__YOUR ASSIGNMENT__. Look through the material below. Copy every line with the string "screenshot" in it.

* * * * * * * * *

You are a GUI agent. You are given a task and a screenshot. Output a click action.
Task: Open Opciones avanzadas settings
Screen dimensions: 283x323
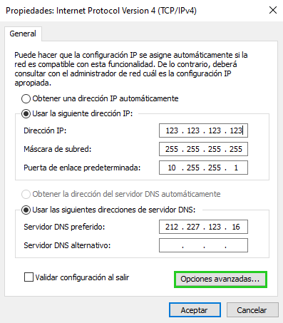(x=220, y=280)
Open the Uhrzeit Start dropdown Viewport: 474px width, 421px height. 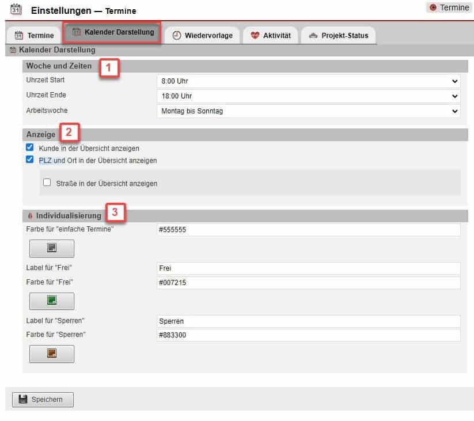tap(308, 81)
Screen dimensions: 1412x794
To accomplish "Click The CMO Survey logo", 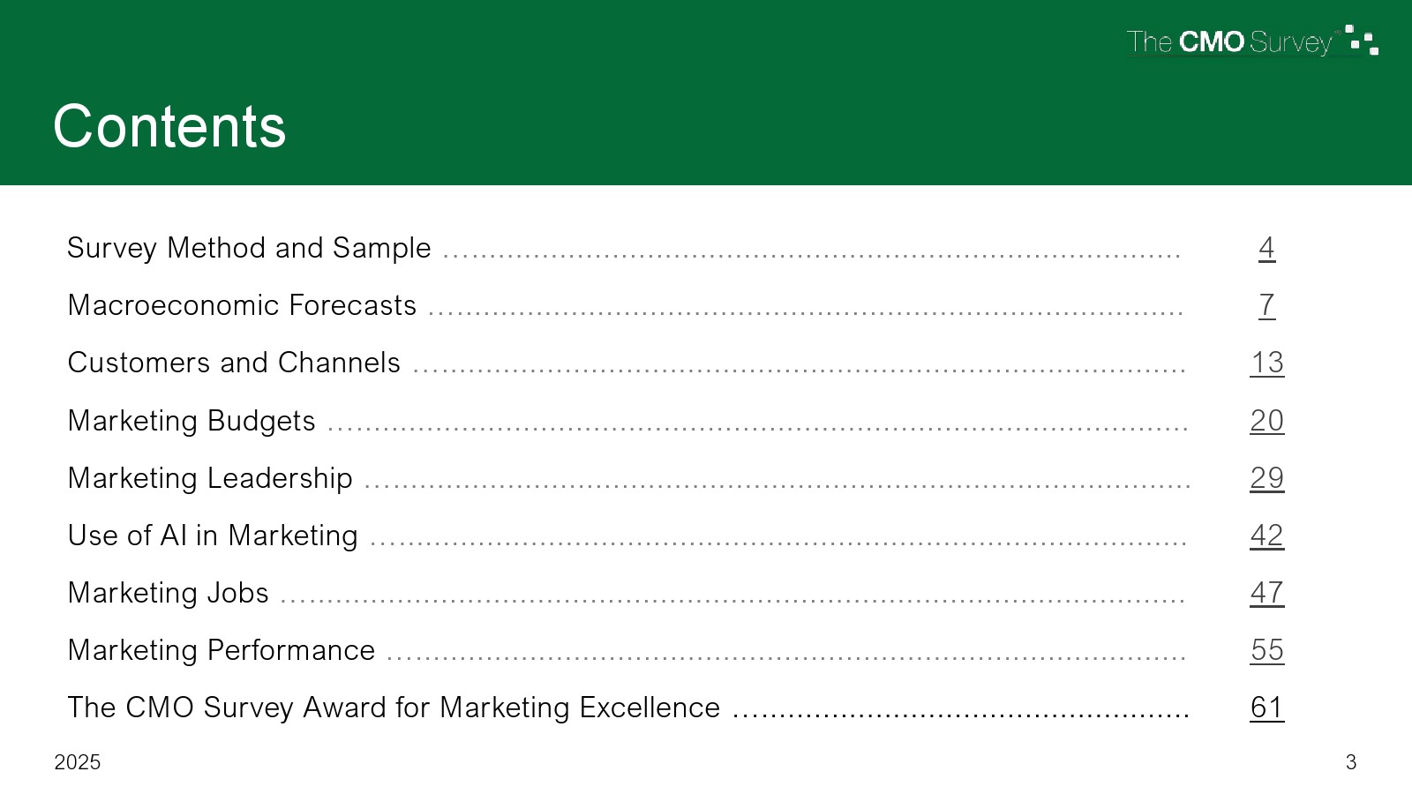I will [x=1251, y=41].
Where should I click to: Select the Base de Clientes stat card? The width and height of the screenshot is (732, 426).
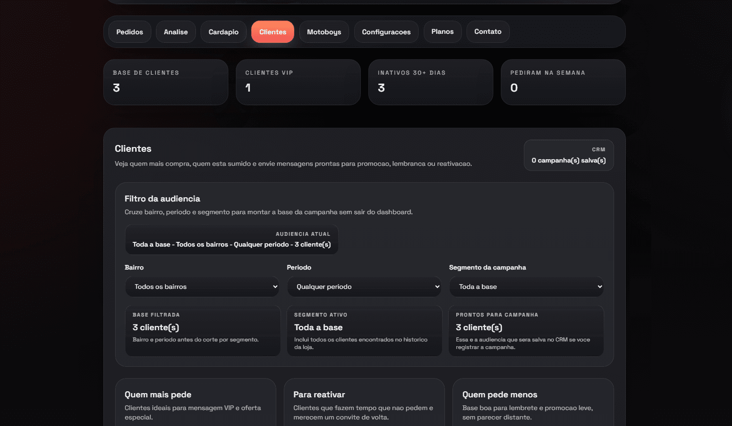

* * * * * * * * *

__TASK OUTPUT__.
You are a GUI agent. You are given a task and a screenshot. Output a click action.
Where should I click to: Select the Base de Clientes stat card? The width and height of the screenshot is (732, 426).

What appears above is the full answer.